By Patricia H. Kushlis
At the Santa Fe World Affairs Forum’s symposium “Our World in Ferment” on April 17, China expert and Deputy Director of the Kissinger Institute for US-China Relations Douglas Spelman described the change in US policy direction in Asia over the past 18 months as more of a pivot towards Southeast Asia as opposed to one directed at the continent’s North where US attention has been fairly constant, and intense, for some time.
On the April 23 international news, a BBC correspondent reporting from the island of Palawan near where US and Filipino forces were engaged in Balikatan, the bilateral annual war game exercises held under the Mutual Defense Treaty, reported on the heating up of military tensions between China and the Philippines over who controls what in the South China Sea. An aside: Palawan is an island where I once spent a week at a charming ecotourism resort a year after the US bases had been kicked out of the Philippines by one vote in the Philippine Senate.

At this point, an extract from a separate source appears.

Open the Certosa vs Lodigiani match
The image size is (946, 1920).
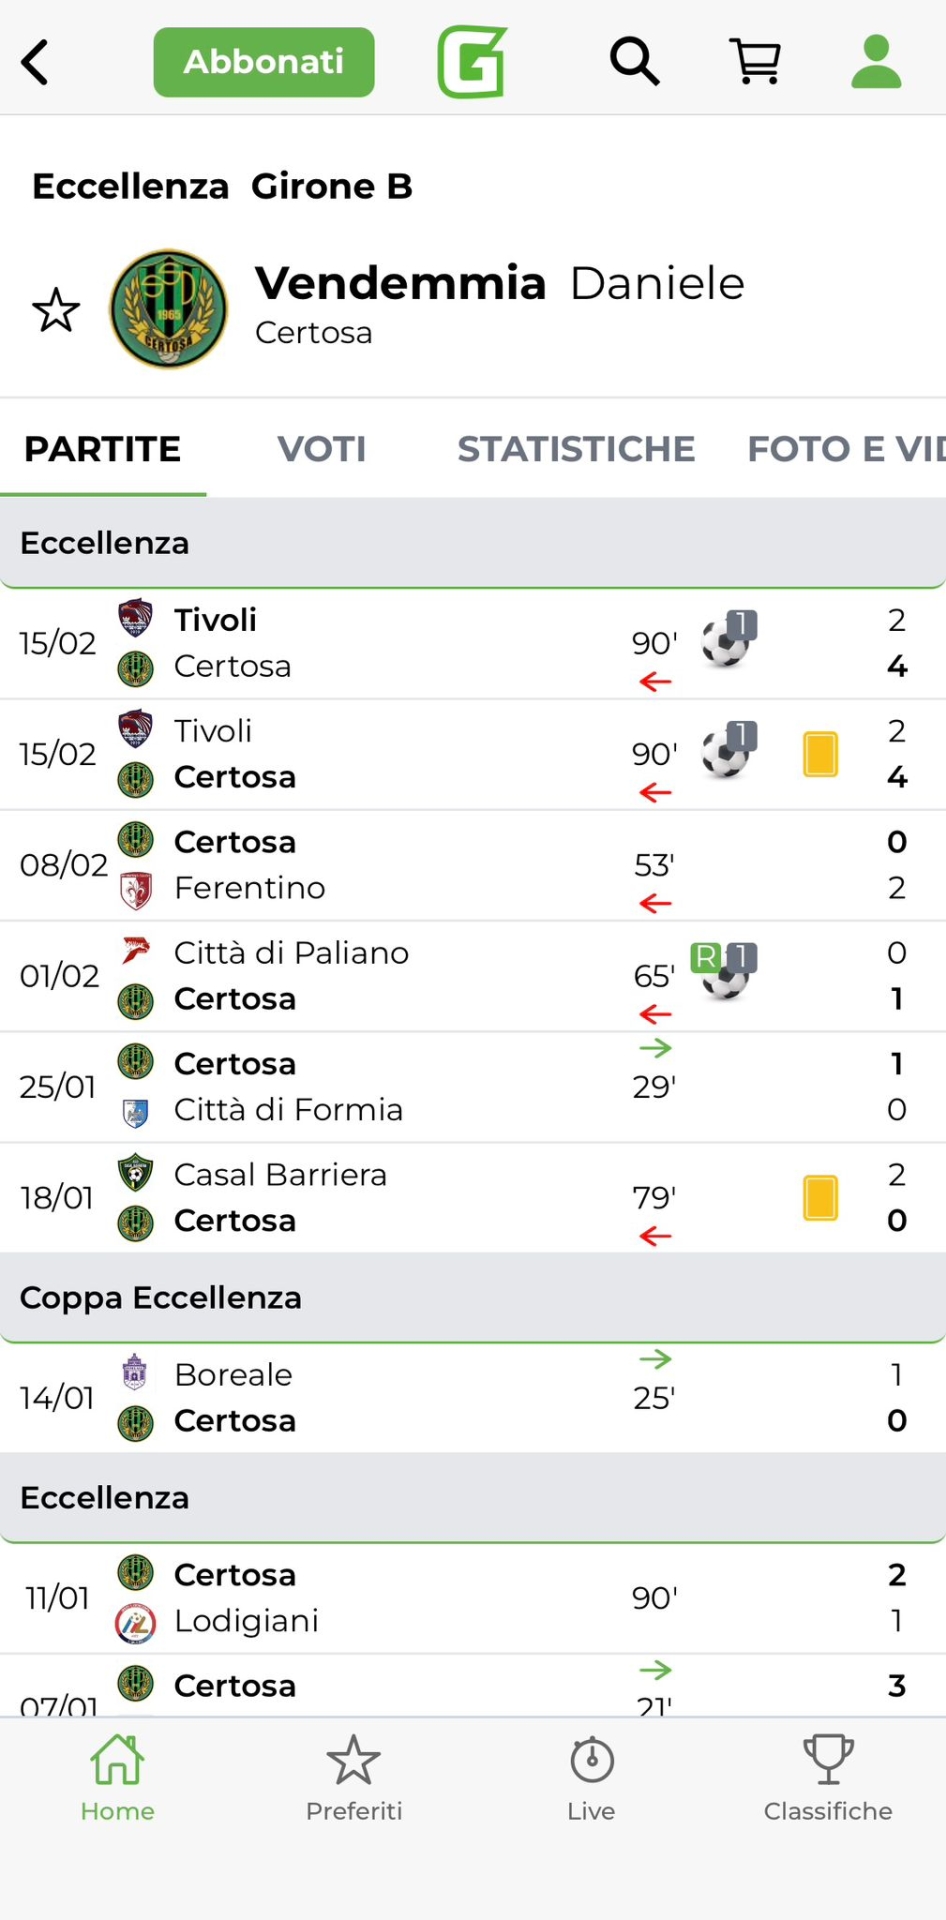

Believe me, the reporter has a pretty cushy observation perch from which to observe military exercises as well as snorkel on the side.
A Chinese Lake? Maybe not
The Chinese consider the South China Sea a Chinese lake – made more valuable through exploration by international companies for likely oil and gas under the seabed. Palawan is, by the way, just south of the South China Sea. A BBC report argues that it is precisely because the Filipinos and Vietnamese have signed contracts with international companies to explore for those riches in the disputed territorial waters they claim as their own that set the Chinese off.
The area in contention is called Scarborough Shoal. The Schoal lies within the broader area known as the Spratly Islands, tiny basically uninhabited dots in the sea.
The rationale for the US pivot towards Southeast Asia has centered on keeping the sea lanes open. This is part of long standing US security policy in the region. What’s new is the Chinese challenge to it. Most of the shipping to North Asia passes through the Straits of Malacca then northward through the South China Sea. The claims by Asian nations for control of their pieces of this sea bed off the coasts of southern China, Vietnam and the Philippines have been fuses waiting for a match for years.
With China’s economic rise, it’s increasingly heavy handed approach to Southeast Asia has become more pronounced. On the one hand, Chinese leverage is major in the areas of trade and economics where China has become the region’s dominant trading partner. This is not necessarily bad for the US. When I lived in Southeast Asia in the early 1990s, the Japanese were economically dominant in the region but that trade dominance did not negatively impinge upon the freedom of navigation through the Straits of Malacca and Singapore or the South China Sea.
On the other hand, a deeply held fear of China’s growing security desires has sent ASEAN governments scurrying to find protection from other big powers further away. The US is the obvious choice despite a residue of anti-American anti-colonialism in the Philippines and the mistakes of the Vietnam War – both of which seem to have been all but forgotten or at least, in the face of their larger concern, brushed under the carpet for now.